石德硕1, 李军侠2, 刘青山2(1.南京信息工程大学，江苏省大气环境与装备技术协同创新中心;2.南京信息工程大学计算机与软件学院)
目的 语义分割作为视觉领域的一项基础性任务,其深度网络模型的训练依赖于大规模像素级标注数据,然而,像素级标注的获取往往耗时耗力。弱监督语义分割,由于仅依赖弱标注数据训练分割模型,也因此正在成为一大学术研究热点。现有图像级标注的弱监督分割方法大多利用卷积神经网络获取伪标签,能够准确定位目标位置,但其覆盖的目标区域过小。基于Transformer模型的方法通常采用自注意力对类激活图进行扩张,可以得到较大的鉴别性区域,然而受其深层注意力不准确性的影响,优化之后得到的伪标签中背景噪声比较多。为了利用该两类特征提取网络的优点,同时结合Transformer不同层级的注意力特性,构建了一种结合卷积特征和Transformer特征的自注意力融合调制网络进行弱监督语义分割。方法 首先,为了充分利用卷积神经网络提取的局部特征和Transformer提取的全局特征,本文采用卷积增强的Transformer(Conformer)作为特征提取网络,其能够对图像进行更加全面的编码,得到初始的类激活图。其次,据实验观察,融合卷积网络后得到的Transformer浅层自注意力大多关注目标细节,深层注意力则更加突出全局信息,为此设计了一种自注意力层级自适应融合模块,根据自注意力值和层级重要性生成融合权重,融合之后的自注意力能够较好地抑制背景噪声。进一步,提出了一种自注意力调制模块,利用像素对之间的注意力关系,设计调制函数,增大前景像素的激活响应。之后使用调制后的注意力对初始类激活图进行优化,其可以有效扩大类激活图响应范围,使其覆盖较多的目标区域,同时有效抑制背景噪声。结果 在最常用的PASCAL VOC 2012数据集和COCO 2014数据集上与最新的方法进行实验比较,本文的算法均取得了最优的结果,在PASCAL VOC验证集上mIoU达到了70.2%,测试集上mIoU值为70.5%,在COCO 2014验证集上结果为40.1%。结论 本文提出的弱监督语义分割模型,结合了卷积神经网络和Transformer的优点,通过对Transformer自注意力进行自适应融合调制,得到了图像级标签下目前最优的语义分割结果。
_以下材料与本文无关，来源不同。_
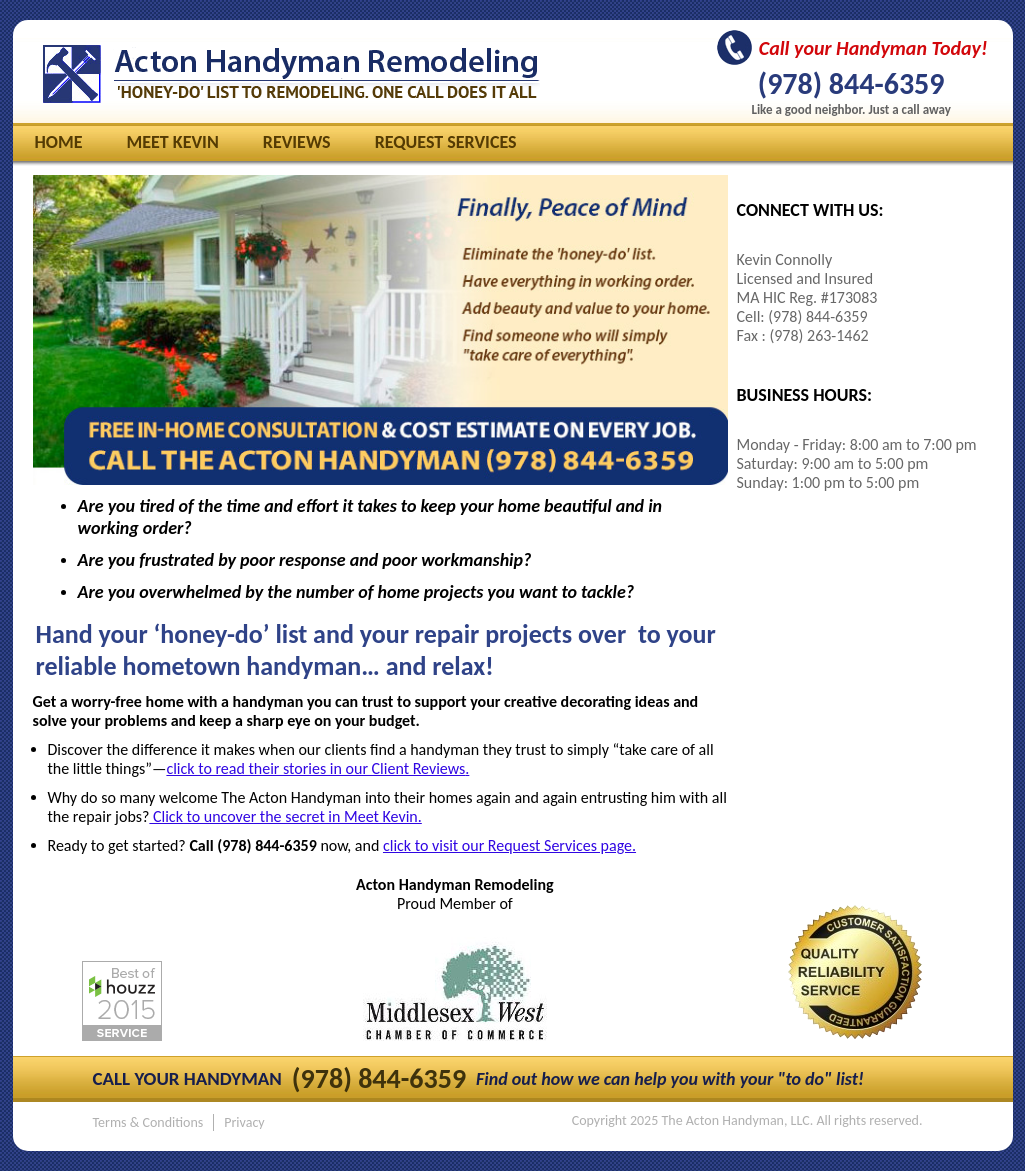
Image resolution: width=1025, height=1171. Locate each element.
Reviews (297, 142)
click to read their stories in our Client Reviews (315, 768)
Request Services (446, 142)
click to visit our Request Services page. (509, 845)
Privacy (244, 1122)
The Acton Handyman (291, 74)
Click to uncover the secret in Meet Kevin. (285, 816)
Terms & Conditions (148, 1122)
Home (59, 142)
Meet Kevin (173, 142)
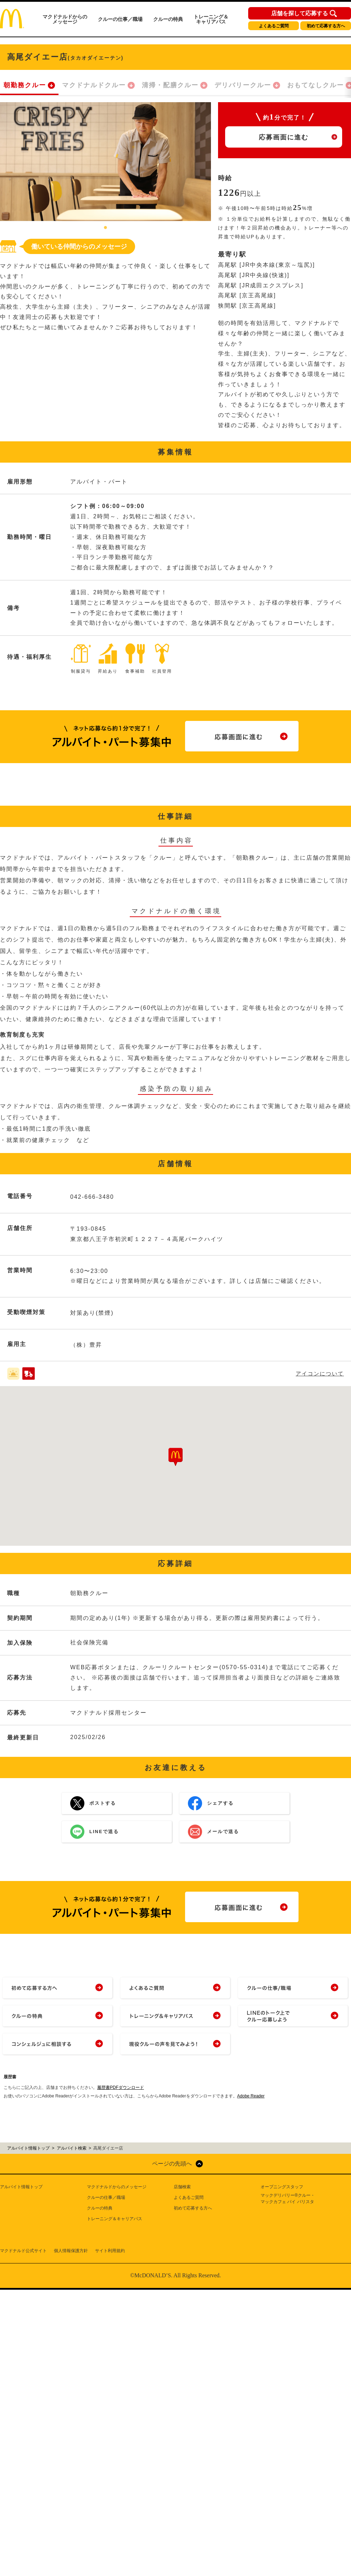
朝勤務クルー (25, 85)
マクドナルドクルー (94, 85)
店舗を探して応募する (299, 13)
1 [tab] (105, 228)
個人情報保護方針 (71, 2250)
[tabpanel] (105, 161)
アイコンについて (320, 1373)
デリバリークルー (242, 85)
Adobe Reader (250, 2096)
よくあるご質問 (274, 26)
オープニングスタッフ (282, 2186)
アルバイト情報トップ (21, 2186)
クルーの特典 (168, 19)
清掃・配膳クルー (170, 85)
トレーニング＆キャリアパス (211, 19)
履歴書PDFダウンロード (120, 2087)
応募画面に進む (283, 137)
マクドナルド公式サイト (23, 2250)
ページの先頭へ (172, 2164)
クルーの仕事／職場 (120, 19)
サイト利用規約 (110, 2250)
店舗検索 (182, 2186)
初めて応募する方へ (326, 26)
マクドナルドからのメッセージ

Self-attention fusion and modulation for weakly supervised semantic segmentation
(School of Computer and Software， Nanjing University of Information Science and Technology)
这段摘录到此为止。